# Snowblower Improvement Kit



## bob (Dec 26, 1999)

I saw this on eBay. Has anyone else used it? http://www.plowsite.com/newthread.php?action=newthread&forumid=2


----------



## cat320 (Aug 25, 2000)

bob that link goes right back to plowsite try it again.


----------



## BWhite (Sep 30, 2002)

*hey how did you do that ?*

!


----------



## bob (Dec 26, 1999)

Oops, here it is http://cgi.ebay.com/ws/eBayISAPI.dll?ViewItem&item=2309516954&category=22655


----------



## WOODY367 (Dec 19, 2002)

I bought one and it came in the mail on Sat. Haven't had a chance to put it on yet. Maybe by the weekend.


----------



## AMF-6 (Dec 9, 2003)

*Impeller Kit*

I bought one too. I haven't installed it yet. Does anyone think that maybe the additional seal will cause a smaller motor to be overworked?


----------



## AMF-6 (Dec 9, 2003)

By the way, does anyone know where I can find parts for old AMF snowblowers, specifically a 26" Huskie. Thanks.


----------



## Plow Meister (Oct 16, 2001)

That link is no longer valid for the ebay item. What is this kit?


----------



## LandscapeEscape77 (Apr 13, 2003)

Yeah-I cant get that one either-would like to see it as I constantly run snow blowers. 

Thanks


----------



## john222 (Sep 11, 2003)

Here is a link for this. This is for an auction that has already ended though.
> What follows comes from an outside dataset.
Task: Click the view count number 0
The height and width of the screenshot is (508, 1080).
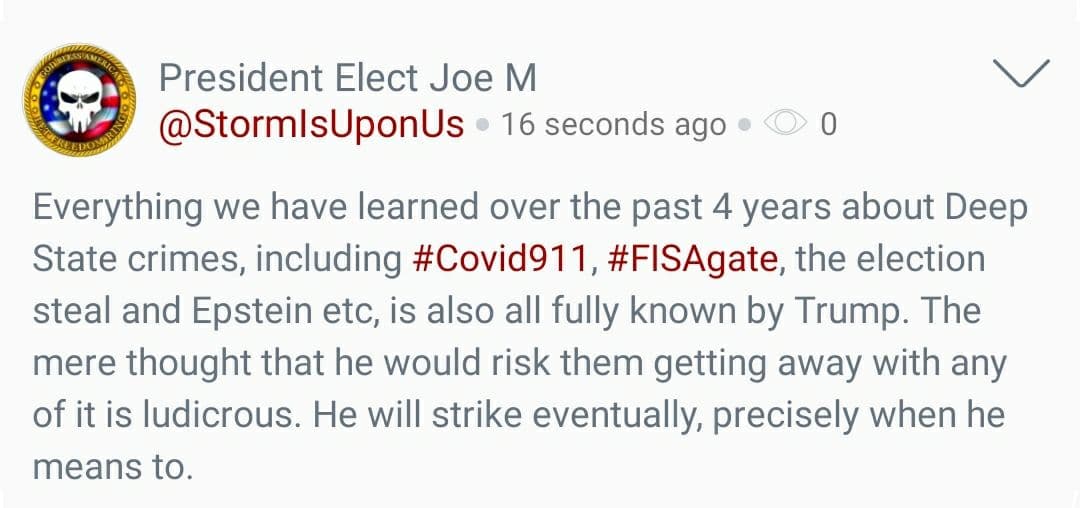Action: [827, 124]
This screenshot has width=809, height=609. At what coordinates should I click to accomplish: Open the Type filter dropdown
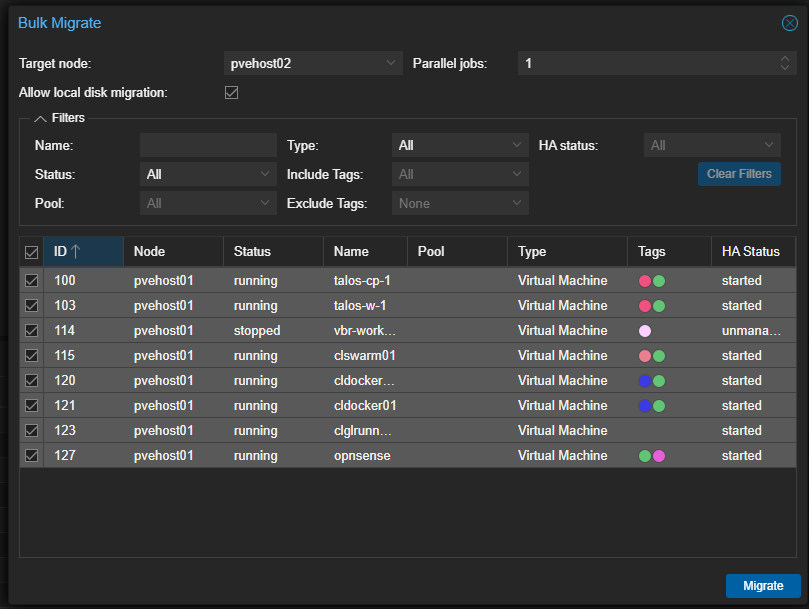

http://cgi.ebay.com/ws/eBayISAPI.dll?ViewItem&item=2365697697&category=42230


----------



## Eyesell (Nov 7, 2003)

click on seller other auctions he has 90 more for sale :bluebounc


----------



## AMF-6 (Dec 9, 2003)

To find information, search impeller kit on google or on ebay. It will say something about a 100% garauntee or 90 days.


----------



## Auggiedoggie (Dec 26, 2004)

*How tight should the auger belt be*

I have a single stage auger control yard man bantam snow bird snow thrower. I check the belt and the longest part goes about 2 inches when pressed form the center. Also the auger will stop if its clogged with wet snow. Is this a sign of a bad belt?
Thank you


----------



## Toby (Aug 29, 2003)

Here's the Ultimate Snowblower Improvement Kit...
http://www.toro.com/home/snowthrowers/snowcommander/38600.html

2 Stage Frictions from MTD/Toro/Ariens or in Honda's Case SD hydro Blowers Are Pretty Much redundant, unproductive and labour intensive Junk For Commercial Use.........IMO.


----------



## john222 (Sep 11, 2003)

http://cgi.ebay.com/ws/eBayISAPI.dll?ViewItem&category=42230&item=4349277208&rd=1&ssPageName=WDVW


----------



## bobingardner (Jul 18, 2004)

Welcome Auggiedoggie,

It does sound like the belt is worn or loose. I tried to find an owner's manual on the web but all I came up with was this MTD site.  I believe they make yardman products. They have e-manuals but you need to enter your model and serial numbers. Good luck.

bob


----------



## vis (Nov 20, 2004)

any1 ever used one of these? i would find the extra distance extremely helpful so i avoid blowing the snow 2 times in a wide area..


----------



## Twins_Lawn_Care (Jan 19, 2004)

I have not used them, but working in the fan industry, the theory is correct. The "gap" between the impeller and housing is the key factor in improving airflow and pressure build up, and in this case, snow-flow. I would think so long as the unit had the horsepower to accomodate the extra snow, it would be great. Seems it would prevent less snow from being recirculated before being thrown, and thus redundant work.


----------



## Robert Whitebre (Jan 7, 2005)

*AMF snowblowers*

I hsve an old AMF snowblower, does any one know where I can get parts for it?


AMF-6 said:


> By the way, does anyone know where I can find parts for old AMF snowblowers, specifically a 26" Huskie. Thanks.


----------